あの和綴じの本は、お経ではないんですね。

私のところ、真宗興正派では、「御勧章(ごかんしょう)」と呼んでいるものです。

本願寺の蓮如上人という、500年以上前の浄土真宗のお坊さんが書かれたお手紙です。

私の属する宗派では「人に勧めるお手紙」ということで、「御勧章」といいます。

ただ、ここは注意しておくことがあります。

私は「浄土真宗のお坊さんが、お経のあとに読むもの」と言いましたが、浄土真宗のお坊さんが全員、同じように蓮如上人のお手紙を読むわけではありません。

浄土真宗にはいくつもの宗派があります。

私のいる真宗興正派では蓮如上人のお手紙を拝読する習慣がありますが、蓮如上人のお手紙を拝読しない浄土真宗の宗派もあるでしょう。

ですから、「浄土真宗なら、どこのお寺でも必ず読むもの」でも、「浄土真宗のご門徒さんのお仏壇には必ず黒い箱が置かれている」ということではありません。

浄土真宗の中でも、蓮如上人と関わりの深い宗派では、蓮如上人のお手紙を読む習慣があります。

たとえば、東本願寺の真宗大谷派では「御文(おふみ)」。

西本願寺の浄土真宗本願寺派では「御文章(ごぶんしょう)」。

そして私の真宗興正派では「御勧章」。

呼び方は違いますが、蓮如上人が書かれたお手紙を、仏様の教えを聞かせていただく大切なものとして読んでいるんですね。

では、なぜお経を読んだ後、お参りの最後に読むのでしょうか。

そもそも蓮如上人という人は、今から500年以上前、室町時代の人です。

今とは全然違う時代ですよね。

スマホもテレビもありません。

そんな時代に蓮如上人が、お手紙をたくさん書いて、浄土真宗の教えを遠くの人まで広く伝えました。

そのお手紙には

「浄土真宗では何を大切にするのか」

「阿弥陀様とはどういう仏様なのか」

「お念仏を申すというのはどういうことなのか」

といった、浄土真宗の大切なことが書かれています。

ですから、法事でお経を読んだあとに、黒い箱から蓮如上人のお手紙を取り出しているのは、

「昔の浄土真宗のお坊さんが、私たちにどんなことを伝えているのか、聞いてみましょう」という感じで、お手紙を読むんですね。

ただし小学生の女の子からすると、

「何を言っているのかわからない」

となりますよね。

そりゃ、そうですよね。
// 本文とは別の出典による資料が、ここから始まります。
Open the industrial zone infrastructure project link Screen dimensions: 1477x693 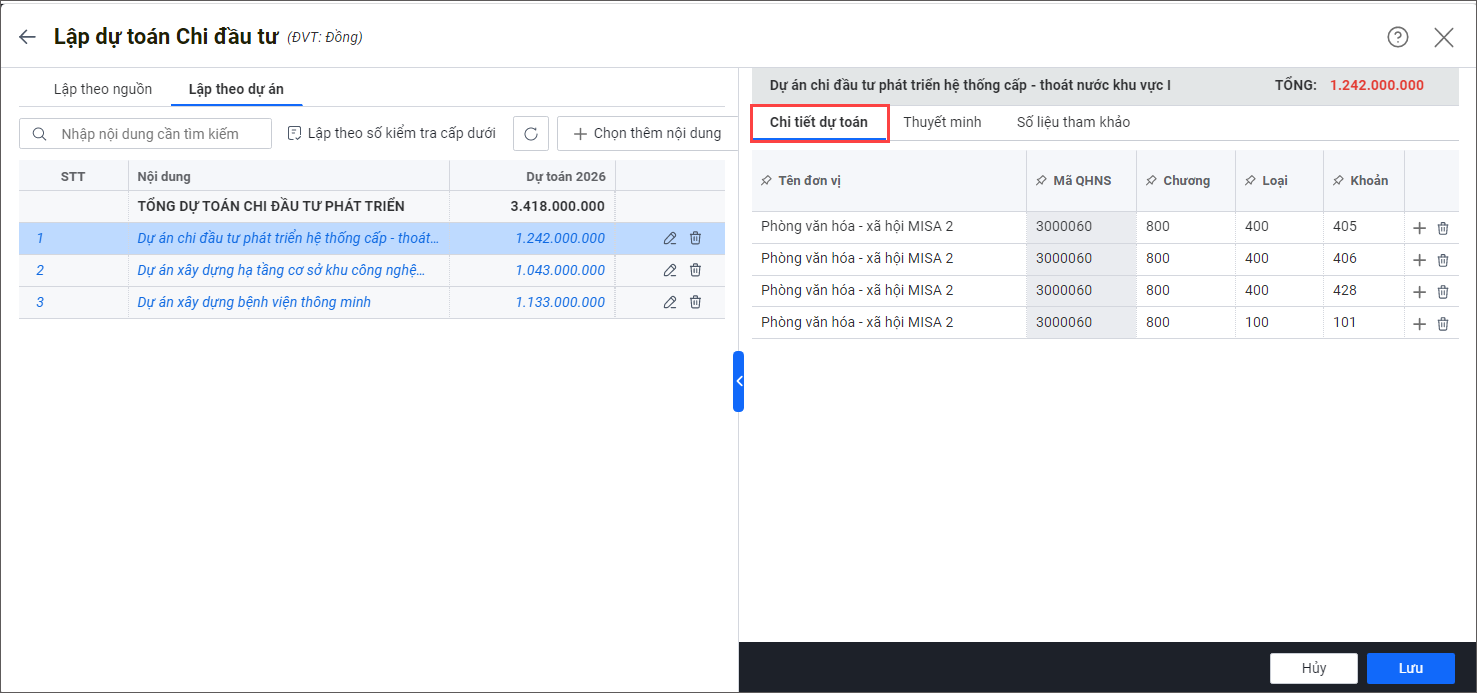coord(281,270)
500年以上前の文章ですから。

今私たちが使っている言葉とは雰囲気が違いますし、漢字や昔の言葉も多いので、大人でも初めて読むと「これはどういう意味なんだろう?」となってしまいます。

なので、法事の席では、このお手紙を読む前に、お坊さんが先に皆さんに向かってお話をすることがあります。

私も法事では、「今日はこういうことをお話します」と、お話してから、そのあとで御勧章を読んでいます。

そうすると、

「さっきのお坊さんの話と、この文章はこういうところでつながっているんだなあ。似たようなお話をしているなあ。」

と、少しわかりやすくなるかもしれません。

もう一つ、今日の最初の疑問に戻りますね。

「なんでお坊さんは横を向くの?」についてです。

お経をお仏壇の方に向いて読んだように、このお手紙もお仏壇の方を見て読めばいいじゃないかと思いますよね。
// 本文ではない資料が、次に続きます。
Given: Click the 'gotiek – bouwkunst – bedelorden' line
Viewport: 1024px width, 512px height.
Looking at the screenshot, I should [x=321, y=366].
あるいは、お参りの人たちの方を正面にして読めばいいとも思いますよね。

でもそうではなくて、なぜか横を向いて、蓮如上人のお手紙を読んでいます。

もちろんこれには意味があります。

これは、お坊さんがお参りの皆さんに向かって、

「私がお手紙の内容を教えてあげますよ」

という感じではないんですね。

お坊さんも一緒に、蓮如上人のお手紙を聞かせていただいているわけです。お坊さん自身も蓮如上人からのご法話として聞いているのです。

だからお坊さんも横を向いているんですね。

ところで、この御勧章・御文章・御文と呼ばれる蓮如上人のお手紙ですが、お仏壇横の黒い箱には、蓮如上人のお手紙が全部入っているわけではありません。

蓮如上人のお手紙は200通以上伝え残されています。。

その中から80通が選ばれて、五帖にまとめられています。5帖とは5つに分けた紙の冊子のことです。

ご門徒さんによっては五帖すべてがお仏壇横に置かれていることがありますし、五帖目だけ黒い箱に収めていることもあります。

お手紙の中で、よく知られているものとしては、

「末代無知章」

「信心獲得章」

「聖人一流章」

「白骨の章」

などがあります。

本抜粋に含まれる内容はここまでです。